Soon to be renowned!

Thursday, July 17, 2014

Drought Barrel

Fencebroke's Drought Catchment System

Whew! It was a close call, but my wife and I just barely got Fencebroke's new catchment system installed in time for the summer drought season. We almost missed the longest, most productive dry spell of the year! Where would that have left us when the fall rains return? Here in the Pacific Northwest, the rainy season lasts for about 9 months, so if you don't have a good, functional drought barrel in place through July and August, you're facing a fortune piping in desiccant from the municipal reservoirs all through Autumn, Winter, and into Spring.

Not to worry though, we wrapped up assembly and installation of the cistern just as the last rain clouds withered into a searing blue sky, not to return for months. The model we chose was a no-frills, utilitarian number meant to blend in and soak up as much aridity as possible. My wife's careful research was spot on, as the vessel is already full to the brim with parched, bone dry air.
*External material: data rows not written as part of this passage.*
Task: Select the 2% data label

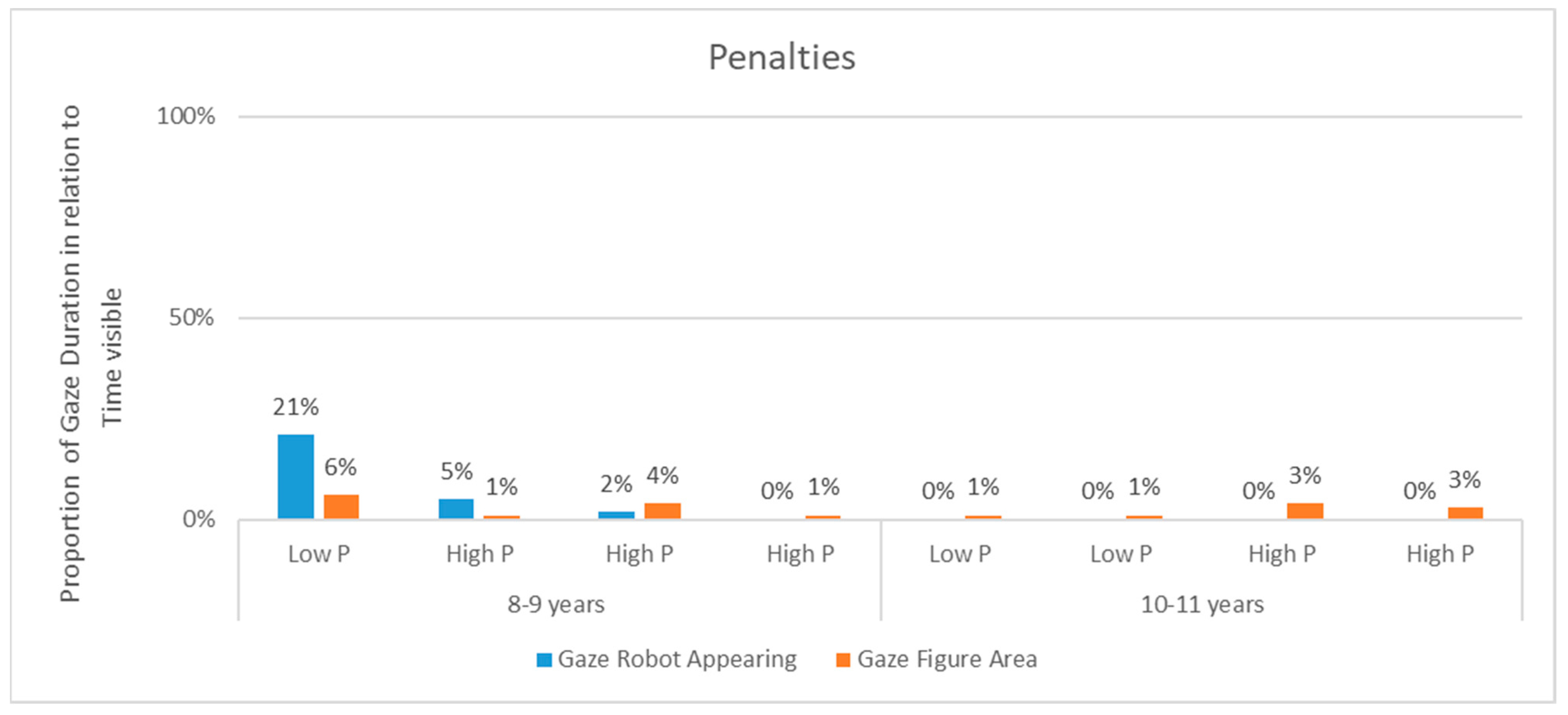Action: pyautogui.click(x=616, y=484)
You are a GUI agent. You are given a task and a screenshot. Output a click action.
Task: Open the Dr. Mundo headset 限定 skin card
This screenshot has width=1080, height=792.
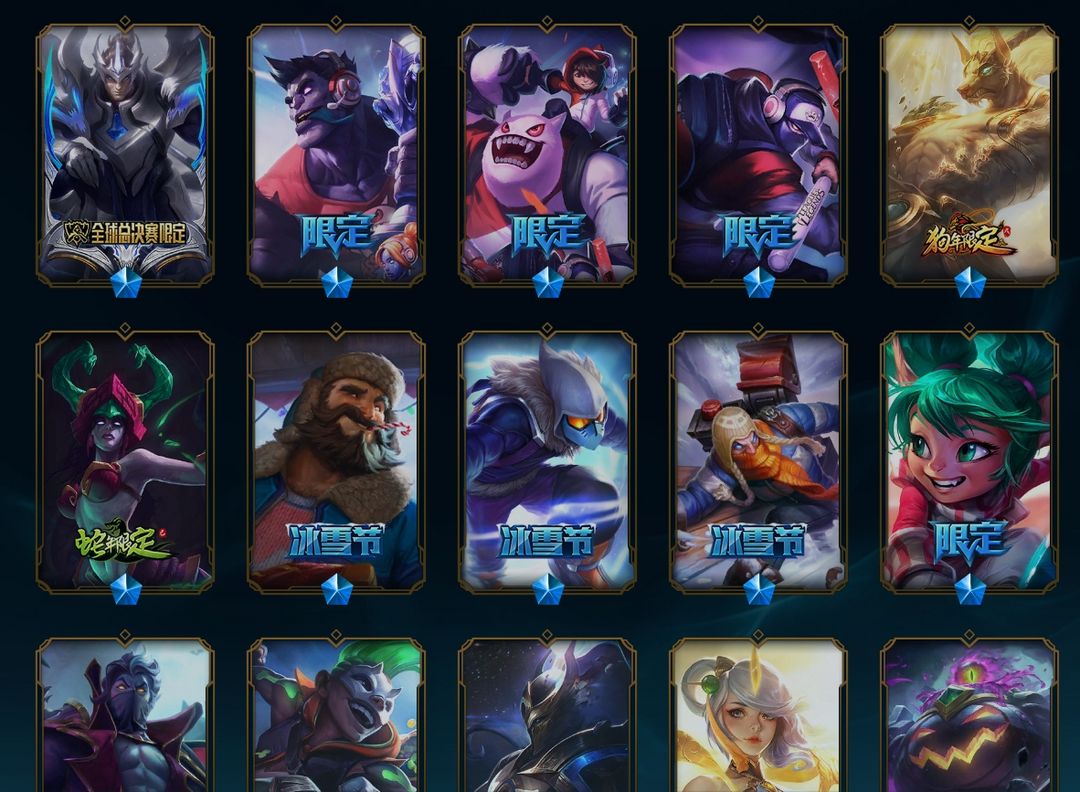pyautogui.click(x=336, y=156)
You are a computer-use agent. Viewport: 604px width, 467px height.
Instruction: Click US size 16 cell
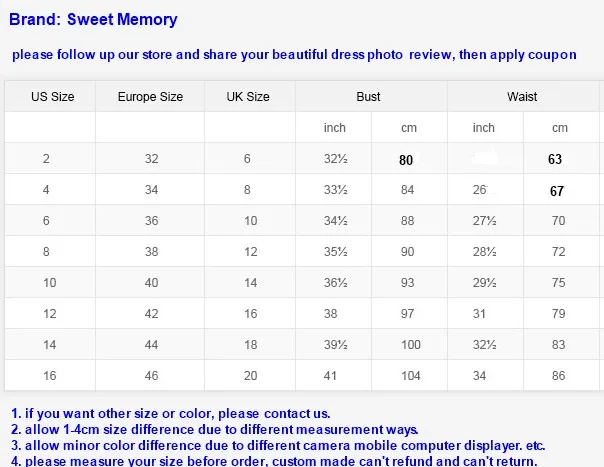(50, 376)
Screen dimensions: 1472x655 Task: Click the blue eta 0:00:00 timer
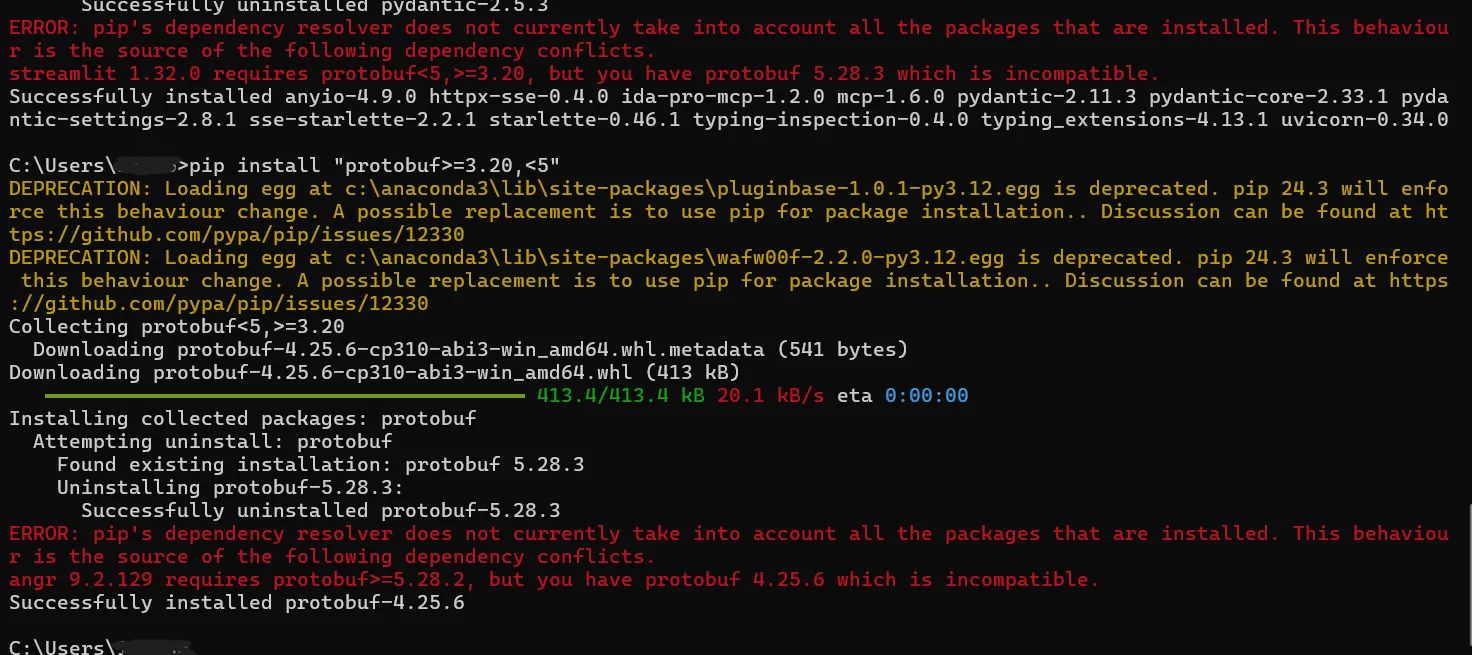[x=926, y=396]

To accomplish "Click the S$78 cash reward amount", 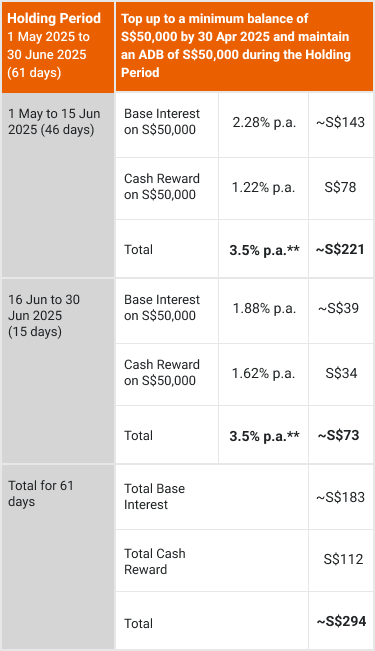I will click(341, 187).
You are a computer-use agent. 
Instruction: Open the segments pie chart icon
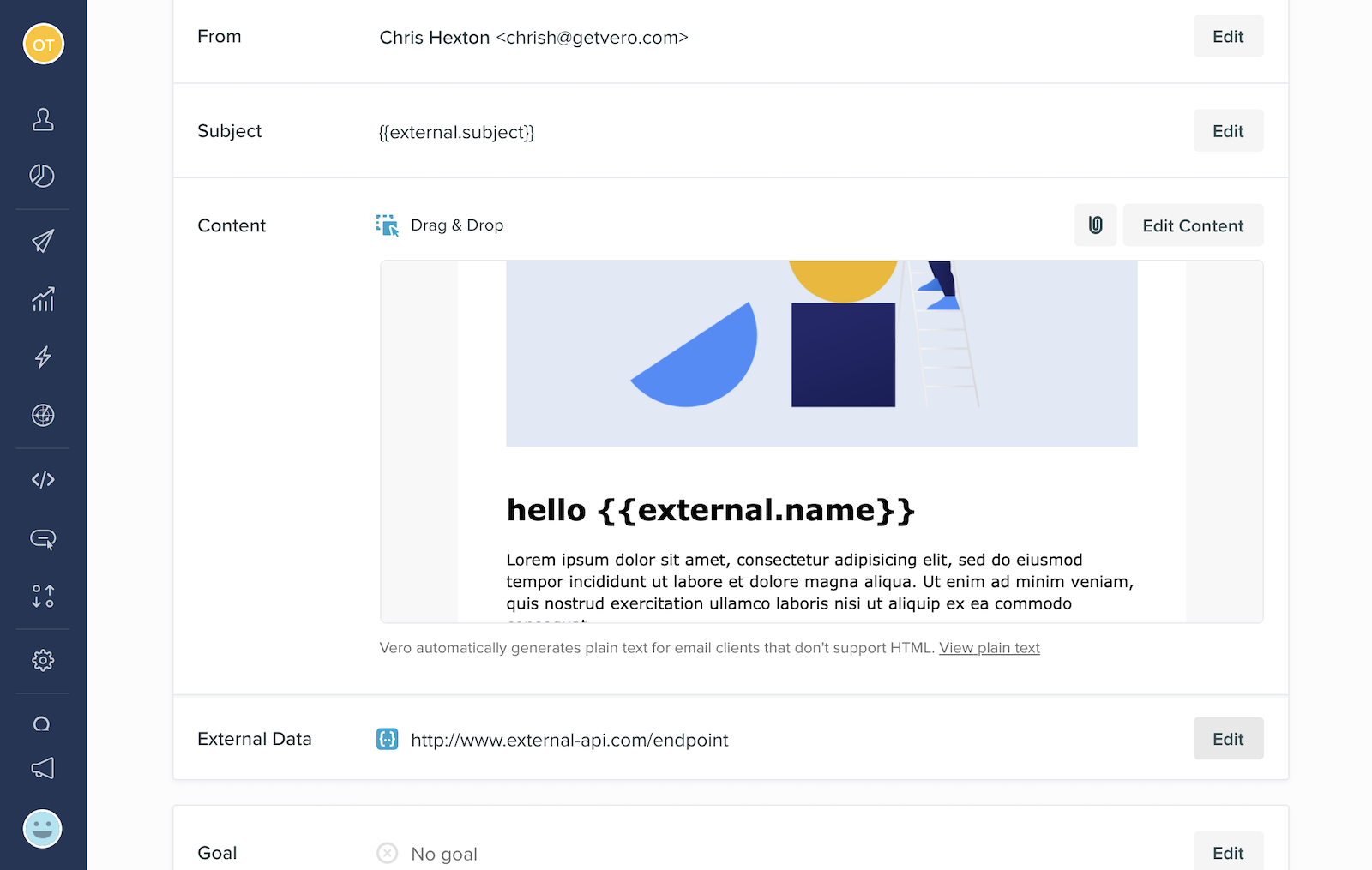point(42,177)
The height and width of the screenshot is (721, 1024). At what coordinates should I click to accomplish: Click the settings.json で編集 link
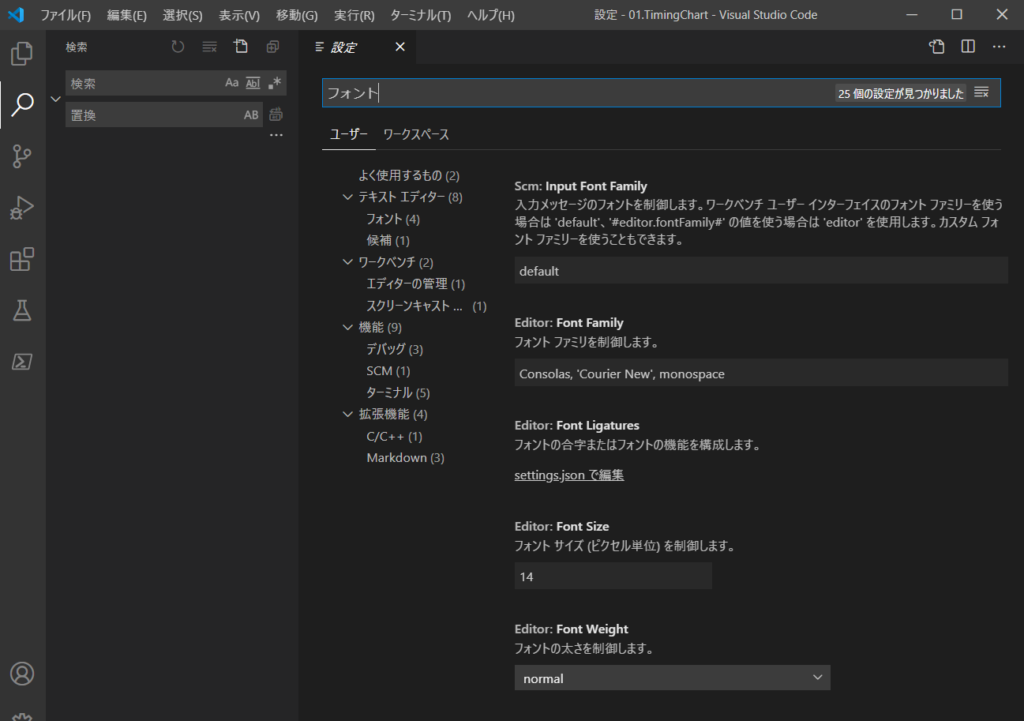pyautogui.click(x=569, y=475)
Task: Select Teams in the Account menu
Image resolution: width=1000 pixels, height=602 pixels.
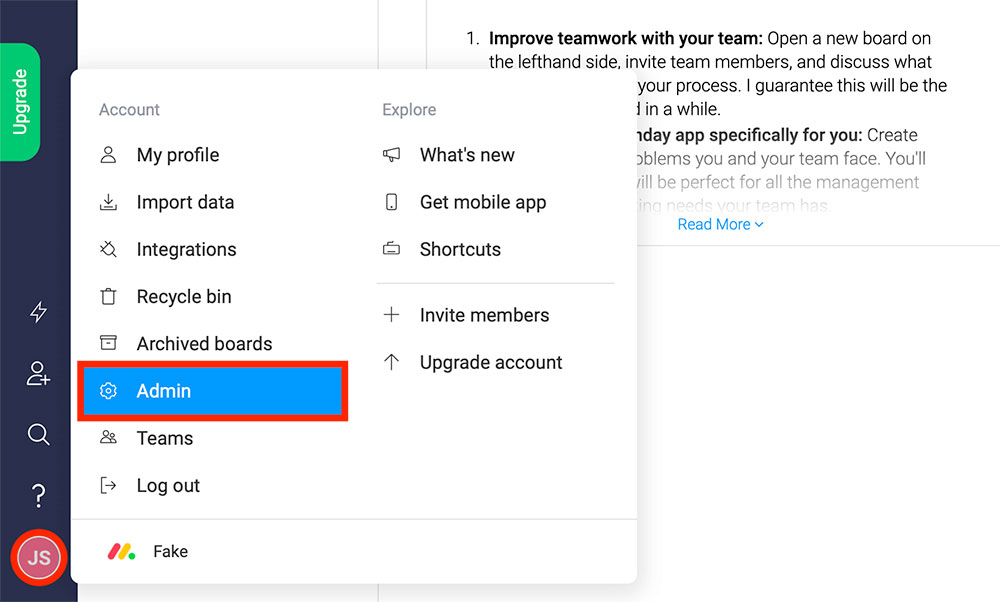Action: [165, 438]
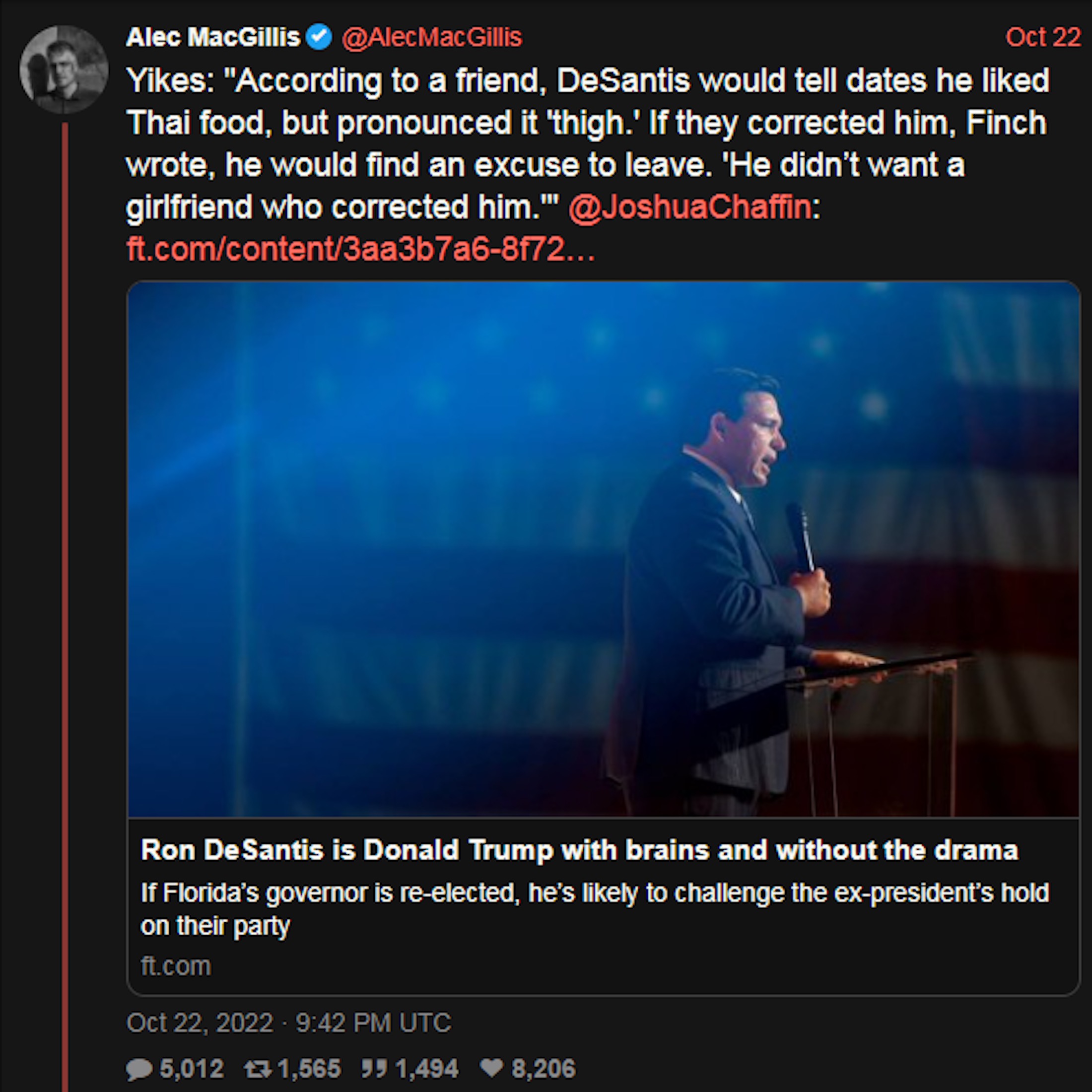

Fifty or so gallons worth. That may not seem like much to you desert dwellers out there, but in soggy Puget Sound, 50 gallons of drought goes a long way in November. Every little bit is less time I have to spend out back with the hair-drier and less money out of my pocket. This thing is sure to pay for itself in no time!

Please note, I have heard of some folks using these barrels to actually catch rain instead of drought. Never could I dream of such irresponsible, reckless behavior. This is foolhardy sorcery, which I cannot in any way endorse. No, once you have exhausted your store of drought for the season, it is best to just clean out the barrel and store it safely upside down until the next heat wave.


  1. Hahahahahahahahaaaaa.......!!!! So jealous I don't have a drought barrel.....although I did get to be there to observe it whilst it was first being readied for installation...... :)

  2. Spot on! You were fortunate you did not have to import any aridity from Eastern Washington. The wildfires have shut down that pipeline for quite some time now.